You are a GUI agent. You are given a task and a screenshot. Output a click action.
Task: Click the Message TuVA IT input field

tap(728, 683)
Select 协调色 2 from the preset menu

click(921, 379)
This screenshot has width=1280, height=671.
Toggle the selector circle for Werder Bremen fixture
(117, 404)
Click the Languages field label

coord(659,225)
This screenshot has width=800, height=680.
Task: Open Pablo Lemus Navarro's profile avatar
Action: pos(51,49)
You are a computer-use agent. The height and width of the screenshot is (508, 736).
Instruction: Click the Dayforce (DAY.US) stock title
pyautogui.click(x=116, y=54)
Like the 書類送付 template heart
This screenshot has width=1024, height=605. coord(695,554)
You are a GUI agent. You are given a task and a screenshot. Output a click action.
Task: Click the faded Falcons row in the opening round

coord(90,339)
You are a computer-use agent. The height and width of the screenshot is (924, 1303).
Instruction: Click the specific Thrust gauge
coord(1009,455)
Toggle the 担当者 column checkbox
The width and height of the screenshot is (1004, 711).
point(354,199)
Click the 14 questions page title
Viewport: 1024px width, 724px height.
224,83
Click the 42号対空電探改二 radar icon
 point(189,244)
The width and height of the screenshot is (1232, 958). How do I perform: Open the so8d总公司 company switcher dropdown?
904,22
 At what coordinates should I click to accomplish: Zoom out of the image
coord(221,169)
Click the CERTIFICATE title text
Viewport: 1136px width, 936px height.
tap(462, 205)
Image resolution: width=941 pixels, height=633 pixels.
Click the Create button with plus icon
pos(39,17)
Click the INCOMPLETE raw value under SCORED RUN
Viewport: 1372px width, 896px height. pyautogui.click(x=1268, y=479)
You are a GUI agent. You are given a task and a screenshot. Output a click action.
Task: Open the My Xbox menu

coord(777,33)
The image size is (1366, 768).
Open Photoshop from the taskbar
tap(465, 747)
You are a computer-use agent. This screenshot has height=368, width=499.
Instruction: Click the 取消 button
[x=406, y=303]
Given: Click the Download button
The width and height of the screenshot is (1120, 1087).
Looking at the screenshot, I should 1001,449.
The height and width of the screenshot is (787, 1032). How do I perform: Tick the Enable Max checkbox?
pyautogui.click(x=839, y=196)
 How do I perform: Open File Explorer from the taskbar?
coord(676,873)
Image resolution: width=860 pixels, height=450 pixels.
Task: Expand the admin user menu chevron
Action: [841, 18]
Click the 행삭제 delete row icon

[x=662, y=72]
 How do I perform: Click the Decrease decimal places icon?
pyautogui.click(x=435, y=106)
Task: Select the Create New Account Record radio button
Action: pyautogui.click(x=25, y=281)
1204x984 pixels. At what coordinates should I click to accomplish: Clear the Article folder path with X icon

============

§ Problem requirements:
Every line of the listing is to be transcribed exactly.

§ Task solution:
You are a GUI agent. You are given a task and a screenshot. Output a click action.
Task: Click the Message TuVA IT input field

tap(728, 683)
Select 协调色 2 from the preset menu

click(921, 379)
This screenshot has width=1280, height=671.
Toggle the selector circle for Werder Bremen fixture
(117, 404)
Click the Languages field label

coord(659,225)
This screenshot has width=800, height=680.
Task: Open Pablo Lemus Navarro's profile avatar
Action: pos(51,49)
You are a computer-use agent. The height and width of the screenshot is (508, 736).
Instruction: Click the Dayforce (DAY.US) stock title
pyautogui.click(x=116, y=54)
Like the 書類送付 template heart
This screenshot has width=1024, height=605. coord(695,554)
You are a GUI agent. You are given a task and a screenshot. Output a click action.
Task: Click the faded Falcons row in the opening round

coord(90,339)
You are a computer-use agent. The height and width of the screenshot is (924, 1303).
Instruction: Click the specific Thrust gauge
coord(1009,455)
Toggle the 担当者 column checkbox
The width and height of the screenshot is (1004, 711).
point(354,199)
Click the 14 questions page title
Viewport: 1024px width, 724px height.
224,83
Click the 42号対空電探改二 radar icon
 point(189,244)
The width and height of the screenshot is (1232, 958). How do I perform: Open the so8d总公司 company switcher dropdown?
904,22
 At what coordinates should I click to accomplish: Zoom out of the image
coord(221,169)
Click the CERTIFICATE title text
Viewport: 1136px width, 936px height.
tap(462, 205)
Image resolution: width=941 pixels, height=633 pixels.
Click the Create button with plus icon
pos(39,17)
Click the INCOMPLETE raw value under SCORED RUN
Viewport: 1372px width, 896px height. pyautogui.click(x=1268, y=479)
You are a GUI agent. You are given a task and a screenshot. Output a click action.
Task: Open the My Xbox menu

coord(777,33)
The image size is (1366, 768).
Open Photoshop from the taskbar
tap(465, 747)
You are a computer-use agent. This screenshot has height=368, width=499.
Instruction: Click the 取消 button
[x=406, y=303]
Given: Click the Download button
The width and height of the screenshot is (1120, 1087).
Looking at the screenshot, I should 1001,449.
The height and width of the screenshot is (787, 1032). How do I perform: Tick the Enable Max checkbox?
pyautogui.click(x=839, y=196)
 How do I perform: Open File Explorer from the taskbar?
coord(676,873)
Image resolution: width=860 pixels, height=450 pixels.
Task: Expand the admin user menu chevron
Action: [841, 18]
Click the 행삭제 delete row icon

[x=662, y=72]
 How do I perform: Click the Decrease decimal places icon?
pyautogui.click(x=435, y=106)
Task: Select the Create New Account Record radio button
Action: pyautogui.click(x=25, y=281)
1204x984 pixels. At what coordinates should I click to accomplish: Clear the Article folder path with X icon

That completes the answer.